22 DE OUTUBRO DE 2021
DAVID COIMBRA
A infalível camisa azul
Eu tinha uma camisa azul que, quando a vestia, sempre ganhava elogio. Como era bom usar aquela camisa. Uma manhã, estava justamente vestindo-a e me olhando no espelho do apartamento em que morava, em Criciúma, e contei isso para a minha amiga Nádia Couto, que estava por ali. Ela me mandou um sorriso maroto e comentou:
- Que camisa bonita, Davizinho...Ri de volta. Gostei da ironia dela.
Quando será que me desfiz da minha camisa tão bonita? É meio trágico isso, das roupas antigas desaparecerem. Porque as roupas, às vezes, representam momentos importantes da história de uma vida. Por exemplo: tinha um amigo meu, jornalista, que morava em São Paulo. Ele era casado, bem casado até, mas um dia cedeu às tentações da carne e arranjou uma namorada. Acontece.
Pois bem. Certa tarde, ele estava na redação do jornal quando recebeu uma ligação da esposa. Ela disse que estava se sentindo mal e pediu que ele fosse encontrá-la numa determinada lancheria que os dois frequentavam. Meu amigo saiu correndo, preocupado com a saúde da ilustríssima. Encontrou-a sentada diante de uma mesinha, bebericando suco de laranja.
- Está tudo bem? - perguntou, aflito. Ela: - Está, sim. Já melhorei. Só chamei você para que falasse com ela.
- Ela quem? A mulher apontou com a cabeça para alguém atrás dele. Ele se virou e viu a namorada de pé, com os braços cruzados, olhando-o com fúria assassina.

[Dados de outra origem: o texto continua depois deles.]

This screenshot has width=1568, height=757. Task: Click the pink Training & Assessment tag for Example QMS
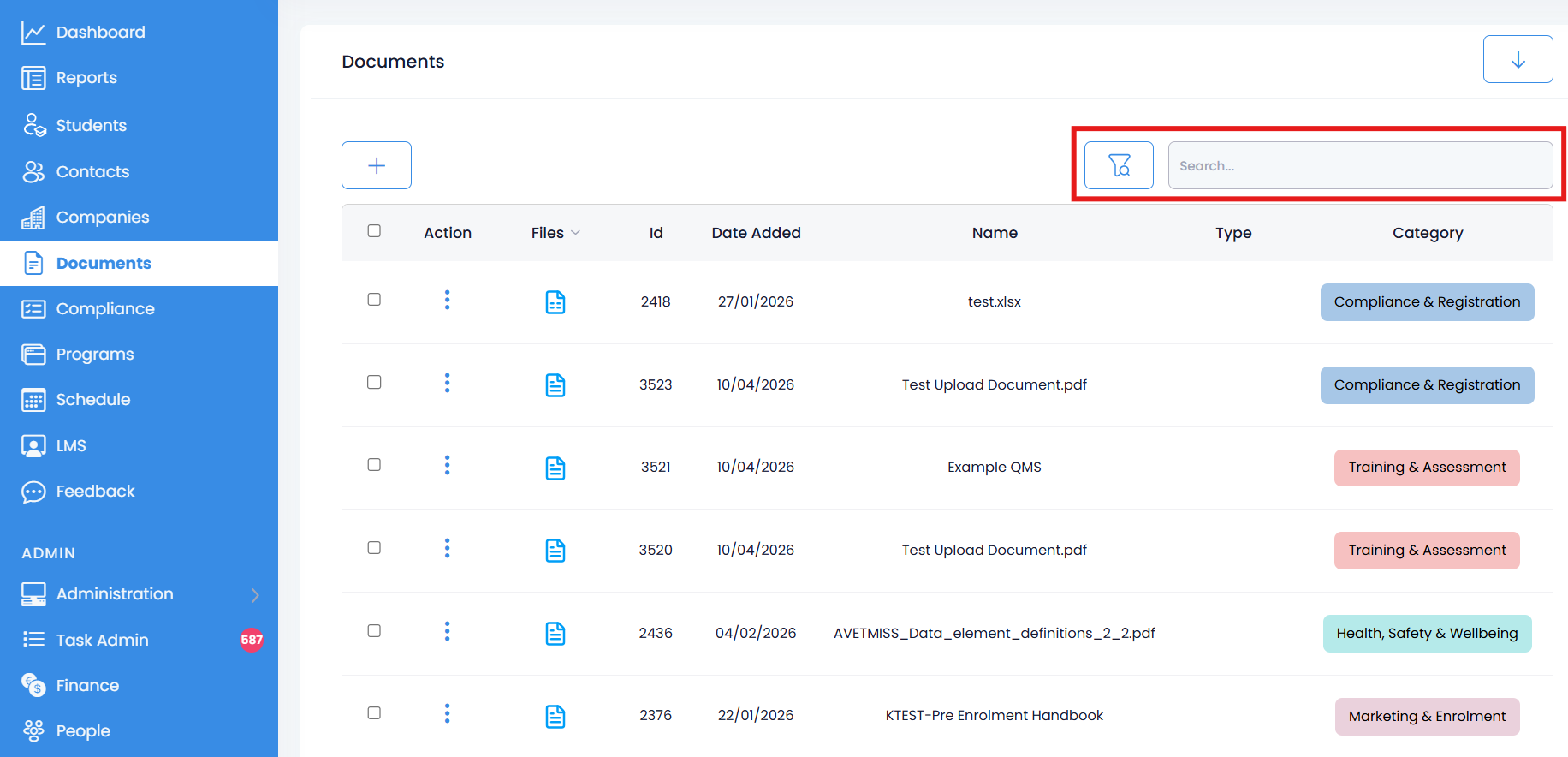pos(1427,468)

Quando ele me contava essa história, perguntou:
- Sabe o que que eu fiz, David? - O quê? - Levantei e saí correndo.
Depois que ri bastante daquele desfecho, ele acrescentou: - Foi horrível. Até hoje lembro da calça que vestia naquele dia. Nunca mais a botei.
Aí é que está: as roupas que a gente veste narram histórias das quais somos protagonistas. Nós devíamos fazer museus das nossas roupas. Guardá-las em quadros e expô-las, talvez até permitindo visitação pública. Posso me ver guiando os turistas e dando informações de cada peça:
- Com esse Ki-Chute dei, pela primeira vez, o meu famoso drible da levantadinha. Aconteceu num dia do verão de 1977, no Alim Pedro.

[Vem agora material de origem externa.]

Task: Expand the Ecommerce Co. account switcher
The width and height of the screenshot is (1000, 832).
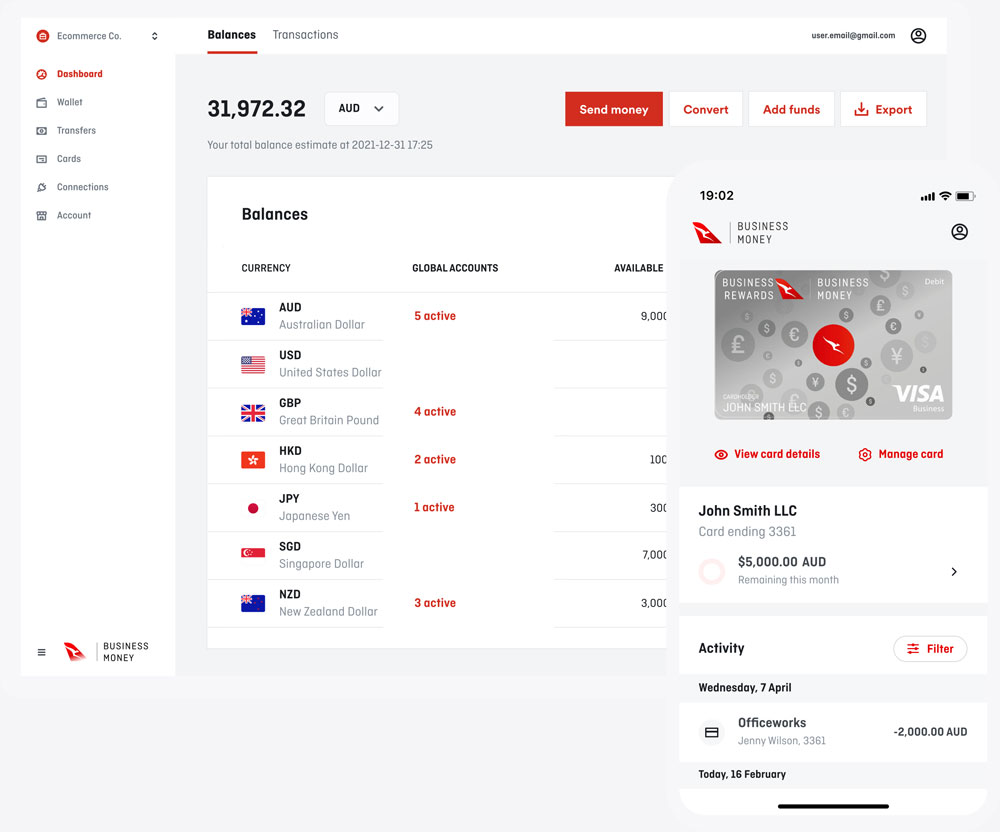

- Essa cueca listradinha eu usava na noite em que fiz amor com uma morena que era minha colega na Sulina. Lembro que ela comentou: "Adoro cueca listradinha". Aquilo melhorou meu desempenho.
- Eu estava dentro dessa camisa quando fiz uma pergunta ao Pelé, numa entrevista coletiva. Não lembro da pergunta, nem da resposta, mas lembro da felicidade de falar com um homem que fez mil gols.

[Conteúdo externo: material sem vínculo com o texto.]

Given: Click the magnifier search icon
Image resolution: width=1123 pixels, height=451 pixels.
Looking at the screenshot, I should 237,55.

Seria lindo esse museu. Mas, não, não posso fazê-lo, porque minhas velhas roupas sumiram na poeira das décadas.
Agora vou dizer: de todas as roupas e calçados que tive, o que mais lamento não ter guardado foi um par de sapatos que meu avô, o velho sapateiro Walter, fez com suas próprias mãos. Há uma foto antiga em que calço esses sapatos. Ontem mesmo eu a vi e me enterneci ao deparar de novo com aquela cena da minha infância.
Eu tinha cinco anos de idade e estava sentado numa mureta, ao lado do meu avô, que fumava seu cigarro, de pé. Meu avô vestia um terno cinza e eu sentia orgulho de estar dentro dos sapatos que ele fizera. Eram sapatos pretos, elegantes, confortáveis e muito resistentes. Mantiveram-se perfeitos durante todo tempo que os usei. Só os aposentei porque meus pés cresceram. Será que minha mãe pôs fora aqueles sapatos? Que tristeza. Como queria ter ficado com os sapatos feitos pelo meu avô. Seria como ter um pedaço do amor dele aqui, comigo. Para sempre.